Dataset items
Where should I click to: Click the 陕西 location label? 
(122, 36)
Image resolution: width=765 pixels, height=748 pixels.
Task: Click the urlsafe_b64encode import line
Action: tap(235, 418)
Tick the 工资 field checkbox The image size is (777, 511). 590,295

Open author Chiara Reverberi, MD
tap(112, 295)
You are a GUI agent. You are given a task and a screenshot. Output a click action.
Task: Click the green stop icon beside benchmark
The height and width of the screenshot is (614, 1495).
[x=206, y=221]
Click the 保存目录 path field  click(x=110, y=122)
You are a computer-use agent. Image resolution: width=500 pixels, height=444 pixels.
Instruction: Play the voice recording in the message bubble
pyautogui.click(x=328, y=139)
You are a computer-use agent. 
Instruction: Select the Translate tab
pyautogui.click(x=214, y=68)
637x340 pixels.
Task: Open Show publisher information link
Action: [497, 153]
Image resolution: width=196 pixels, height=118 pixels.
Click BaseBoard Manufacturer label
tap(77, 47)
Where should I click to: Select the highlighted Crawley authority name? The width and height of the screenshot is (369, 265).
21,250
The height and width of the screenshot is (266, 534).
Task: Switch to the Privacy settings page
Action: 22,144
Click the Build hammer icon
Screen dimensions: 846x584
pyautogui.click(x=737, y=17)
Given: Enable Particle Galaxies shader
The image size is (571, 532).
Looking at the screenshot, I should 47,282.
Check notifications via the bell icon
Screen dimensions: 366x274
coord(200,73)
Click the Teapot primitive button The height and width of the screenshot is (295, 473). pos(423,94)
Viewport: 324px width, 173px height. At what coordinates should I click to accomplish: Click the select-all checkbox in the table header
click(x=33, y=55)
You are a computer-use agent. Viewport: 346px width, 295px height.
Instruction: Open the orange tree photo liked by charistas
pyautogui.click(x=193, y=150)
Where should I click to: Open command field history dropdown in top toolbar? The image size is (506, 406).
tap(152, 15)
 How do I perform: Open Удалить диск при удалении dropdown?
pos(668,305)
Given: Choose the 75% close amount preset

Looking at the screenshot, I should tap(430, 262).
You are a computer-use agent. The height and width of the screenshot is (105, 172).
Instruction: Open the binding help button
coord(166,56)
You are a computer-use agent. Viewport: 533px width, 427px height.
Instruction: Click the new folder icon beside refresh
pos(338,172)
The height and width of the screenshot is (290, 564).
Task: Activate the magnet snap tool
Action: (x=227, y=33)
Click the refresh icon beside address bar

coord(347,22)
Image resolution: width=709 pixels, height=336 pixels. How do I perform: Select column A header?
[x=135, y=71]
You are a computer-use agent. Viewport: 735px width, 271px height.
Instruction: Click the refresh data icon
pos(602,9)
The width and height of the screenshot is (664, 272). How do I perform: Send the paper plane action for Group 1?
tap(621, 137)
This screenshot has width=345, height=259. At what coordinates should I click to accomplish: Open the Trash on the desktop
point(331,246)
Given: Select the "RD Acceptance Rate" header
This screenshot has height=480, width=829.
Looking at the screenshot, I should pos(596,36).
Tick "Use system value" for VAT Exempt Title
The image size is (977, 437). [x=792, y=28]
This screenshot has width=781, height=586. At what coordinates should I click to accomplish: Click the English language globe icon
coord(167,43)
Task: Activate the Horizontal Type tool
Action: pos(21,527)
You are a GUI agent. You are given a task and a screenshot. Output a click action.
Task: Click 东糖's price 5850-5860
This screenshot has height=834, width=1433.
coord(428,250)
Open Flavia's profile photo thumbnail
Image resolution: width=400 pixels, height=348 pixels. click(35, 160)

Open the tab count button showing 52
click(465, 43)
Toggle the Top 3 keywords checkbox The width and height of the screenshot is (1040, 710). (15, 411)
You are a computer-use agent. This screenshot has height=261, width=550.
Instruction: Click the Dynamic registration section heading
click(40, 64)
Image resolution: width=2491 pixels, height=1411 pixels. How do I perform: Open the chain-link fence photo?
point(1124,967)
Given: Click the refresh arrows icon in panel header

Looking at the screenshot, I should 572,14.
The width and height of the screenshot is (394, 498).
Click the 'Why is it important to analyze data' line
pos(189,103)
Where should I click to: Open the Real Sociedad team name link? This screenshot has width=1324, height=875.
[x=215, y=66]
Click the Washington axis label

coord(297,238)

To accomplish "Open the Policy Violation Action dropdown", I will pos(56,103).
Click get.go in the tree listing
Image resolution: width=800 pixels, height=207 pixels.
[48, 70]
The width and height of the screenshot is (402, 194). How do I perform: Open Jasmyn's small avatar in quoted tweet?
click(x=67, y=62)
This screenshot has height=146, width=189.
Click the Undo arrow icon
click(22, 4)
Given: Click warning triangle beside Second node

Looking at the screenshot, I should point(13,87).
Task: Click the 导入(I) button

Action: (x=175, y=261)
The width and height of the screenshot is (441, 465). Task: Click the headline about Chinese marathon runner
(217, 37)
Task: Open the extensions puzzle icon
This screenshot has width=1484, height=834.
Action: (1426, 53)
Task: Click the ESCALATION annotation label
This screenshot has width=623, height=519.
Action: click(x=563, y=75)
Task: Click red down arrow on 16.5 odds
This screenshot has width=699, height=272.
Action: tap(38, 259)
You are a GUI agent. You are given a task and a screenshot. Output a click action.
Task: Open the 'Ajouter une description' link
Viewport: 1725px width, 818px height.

▶ [PROBLEM TO WORK ON]: Copy each entry exactly, leaving every line as it is.

▶ [EXERCISE SOLUTION]:
Where should I click to: Click the 陕西 location label? 
(122, 36)
Image resolution: width=765 pixels, height=748 pixels.
Task: Click the urlsafe_b64encode import line
Action: tap(235, 418)
Tick the 工资 field checkbox The image size is (777, 511). 590,295

Open author Chiara Reverberi, MD
tap(112, 295)
You are a GUI agent. You are given a task and a screenshot. Output a click action.
Task: Click the green stop icon beside benchmark
The height and width of the screenshot is (614, 1495).
[x=206, y=221]
Click the 保存目录 path field  click(x=110, y=122)
You are a computer-use agent. Image resolution: width=500 pixels, height=444 pixels.
Instruction: Play the voice recording in the message bubble
pyautogui.click(x=328, y=139)
You are a computer-use agent. 
Instruction: Select the Translate tab
pyautogui.click(x=214, y=68)
637x340 pixels.
Task: Open Show publisher information link
Action: [497, 153]
Image resolution: width=196 pixels, height=118 pixels.
Click BaseBoard Manufacturer label
tap(77, 47)
Where should I click to: Select the highlighted Crawley authority name? The width and height of the screenshot is (369, 265).
21,250
The height and width of the screenshot is (266, 534).
Task: Switch to the Privacy settings page
Action: 22,144
Click the Build hammer icon
Screen dimensions: 846x584
pyautogui.click(x=737, y=17)
Given: Enable Particle Galaxies shader
The image size is (571, 532).
Looking at the screenshot, I should 47,282.
Check notifications via the bell icon
Screen dimensions: 366x274
coord(200,73)
Click the Teapot primitive button The height and width of the screenshot is (295, 473). pos(423,94)
Viewport: 324px width, 173px height. At what coordinates should I click to accomplish: Click the select-all checkbox in the table header
click(x=33, y=55)
You are a computer-use agent. Viewport: 346px width, 295px height.
Instruction: Open the orange tree photo liked by charistas
pyautogui.click(x=193, y=150)
Where should I click to: Open command field history dropdown in top toolbar? The image size is (506, 406).
tap(152, 15)
 How do I perform: Open Удалить диск при удалении dropdown?
pos(668,305)
Given: Choose the 75% close amount preset

Looking at the screenshot, I should tap(430, 262).
You are a computer-use agent. The height and width of the screenshot is (105, 172).
Instruction: Open the binding help button
coord(166,56)
You are a computer-use agent. Viewport: 533px width, 427px height.
Instruction: Click the new folder icon beside refresh
pos(338,172)
The height and width of the screenshot is (290, 564).
Task: Activate the magnet snap tool
Action: (x=227, y=33)
Click the refresh icon beside address bar

coord(347,22)
Image resolution: width=709 pixels, height=336 pixels. How do I perform: Select column A header?
[x=135, y=71]
You are a computer-use agent. Viewport: 735px width, 271px height.
Instruction: Click the refresh data icon
pos(602,9)
The width and height of the screenshot is (664, 272). How do I perform: Send the paper plane action for Group 1?
tap(621, 137)
This screenshot has width=345, height=259. At what coordinates should I click to accomplish: Open the Trash on the desktop
point(331,246)
Given: Select the "RD Acceptance Rate" header
This screenshot has height=480, width=829.
Looking at the screenshot, I should pos(596,36).
Tick "Use system value" for VAT Exempt Title
The image size is (977, 437). [x=792, y=28]
This screenshot has width=781, height=586. At what coordinates should I click to accomplish: Click the English language globe icon
coord(167,43)
Task: Activate the Horizontal Type tool
Action: pos(21,527)
You are a GUI agent. You are given a task and a screenshot. Output a click action.
Task: Click 东糖's price 5850-5860
This screenshot has height=834, width=1433.
coord(428,250)
Open Flavia's profile photo thumbnail
Image resolution: width=400 pixels, height=348 pixels. click(35, 160)

Open the tab count button showing 52
click(465, 43)
Toggle the Top 3 keywords checkbox The width and height of the screenshot is (1040, 710). (15, 411)
You are a computer-use agent. This screenshot has height=261, width=550.
Instruction: Click the Dynamic registration section heading
click(40, 64)
Image resolution: width=2491 pixels, height=1411 pixels. How do I perform: Open the chain-link fence photo?
point(1124,967)
Given: Click the refresh arrows icon in panel header

Looking at the screenshot, I should 572,14.
The width and height of the screenshot is (394, 498).
Click the 'Why is it important to analyze data' line
pos(189,103)
Where should I click to: Open the Real Sociedad team name link? This screenshot has width=1324, height=875.
[x=215, y=66]
Click the Washington axis label

coord(297,238)

To accomplish "Open the Policy Violation Action dropdown", I will pos(56,103).
Click get.go in the tree listing
Image resolution: width=800 pixels, height=207 pixels.
[48, 70]
The width and height of the screenshot is (402, 194). How do I perform: Open Jasmyn's small avatar in quoted tweet?
click(x=67, y=62)
This screenshot has height=146, width=189.
Click the Undo arrow icon
click(22, 4)
Given: Click warning triangle beside Second node

Looking at the screenshot, I should point(13,87).
Task: Click the 导入(I) button

Action: (x=175, y=261)
The width and height of the screenshot is (441, 465). Task: Click the headline about Chinese marathon runner
(217, 37)
Task: Open the extensions puzzle icon
This screenshot has width=1484, height=834.
Action: (1426, 53)
Task: Click the ESCALATION annotation label
This screenshot has width=623, height=519.
Action: click(x=563, y=75)
Task: Click red down arrow on 16.5 odds
This screenshot has width=699, height=272.
Action: tap(38, 259)
You are a GUI agent. You are given a task and a screenshot. Output a click action.
Task: Open the 'Ajouter une description' link
Viewport: 1725px width, 818px height.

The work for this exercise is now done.